Task statement: After locating the line that contains "Where should I click to: Click the", output that line and each one following it, exactly, to the end of the entries. No pictures.

Data records:
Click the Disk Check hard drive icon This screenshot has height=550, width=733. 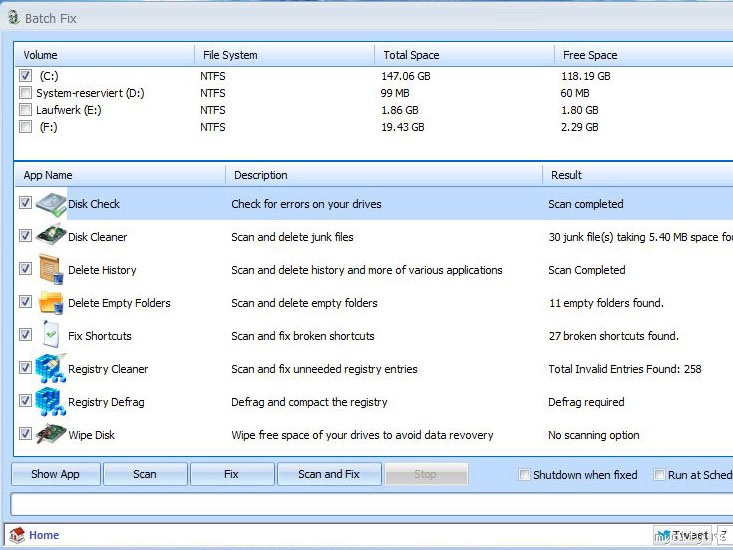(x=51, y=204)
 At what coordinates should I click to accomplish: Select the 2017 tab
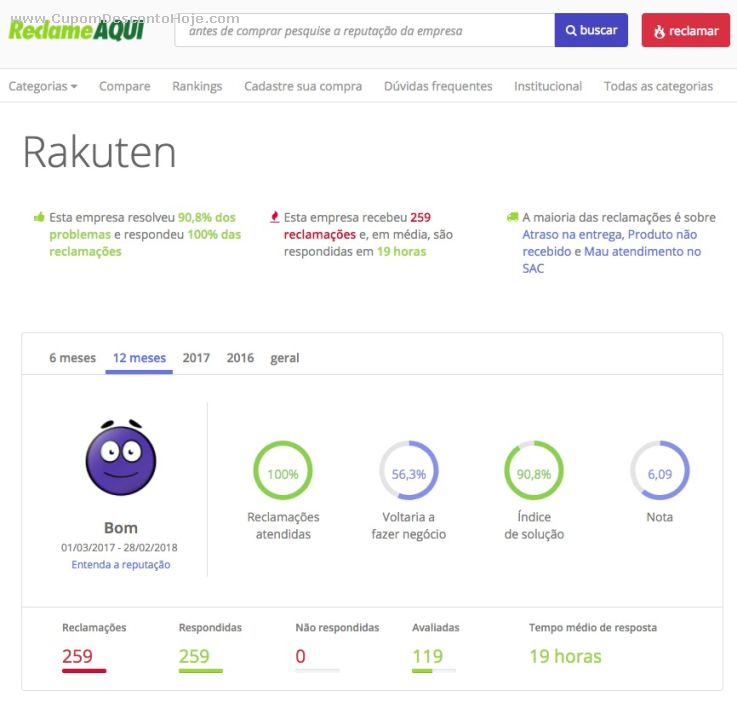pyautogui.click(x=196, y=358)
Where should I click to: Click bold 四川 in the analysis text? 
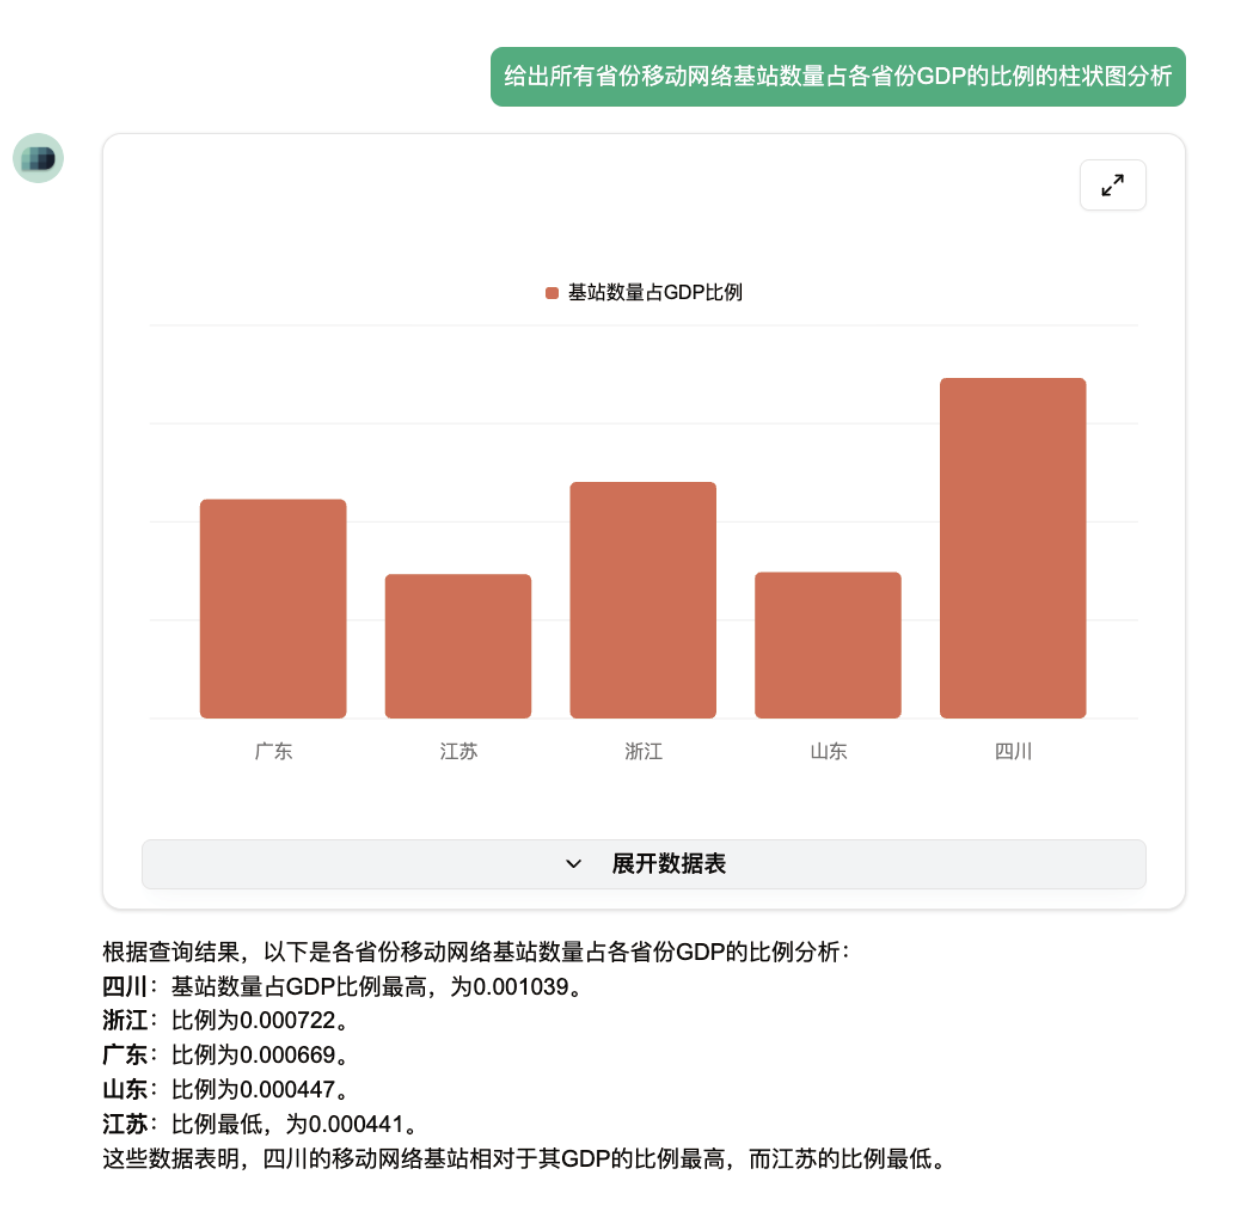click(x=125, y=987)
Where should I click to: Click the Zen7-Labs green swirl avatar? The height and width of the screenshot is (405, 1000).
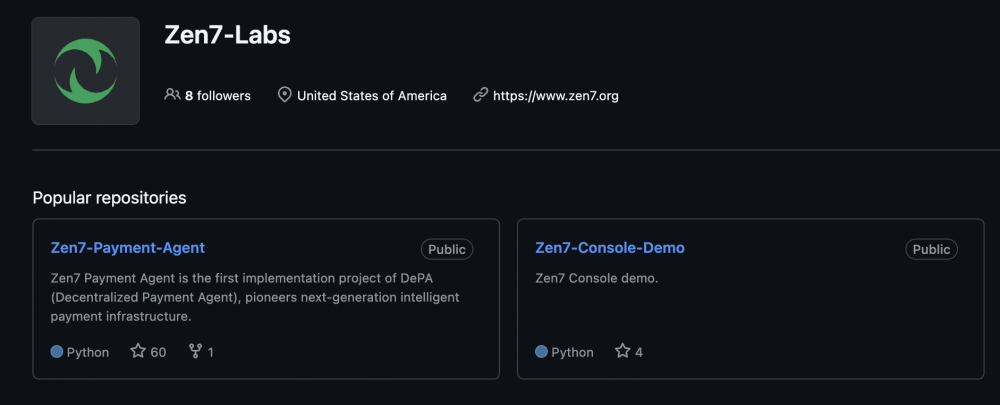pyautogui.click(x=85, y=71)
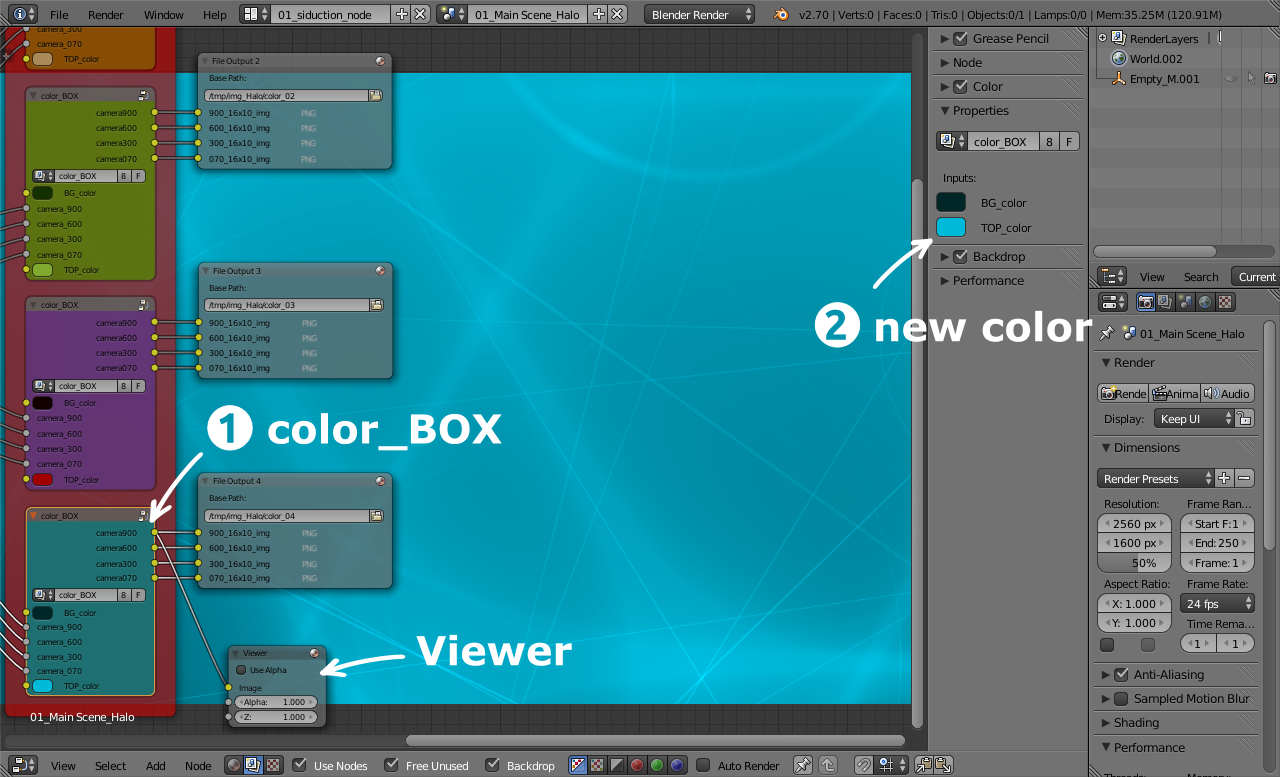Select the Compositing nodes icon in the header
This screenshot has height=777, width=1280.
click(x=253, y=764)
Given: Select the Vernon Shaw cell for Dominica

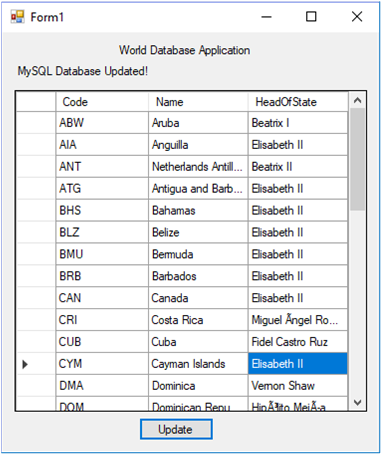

Written response:
Where should I click to: Click the Zen7-Labs green swirl avatar? The height and width of the screenshot is (405, 1000).
pyautogui.click(x=85, y=71)
Select the Compositing nodes icon in the header
This screenshot has height=777, width=1280.
click(x=253, y=764)
Given: Select the Vernon Shaw cell for Dominica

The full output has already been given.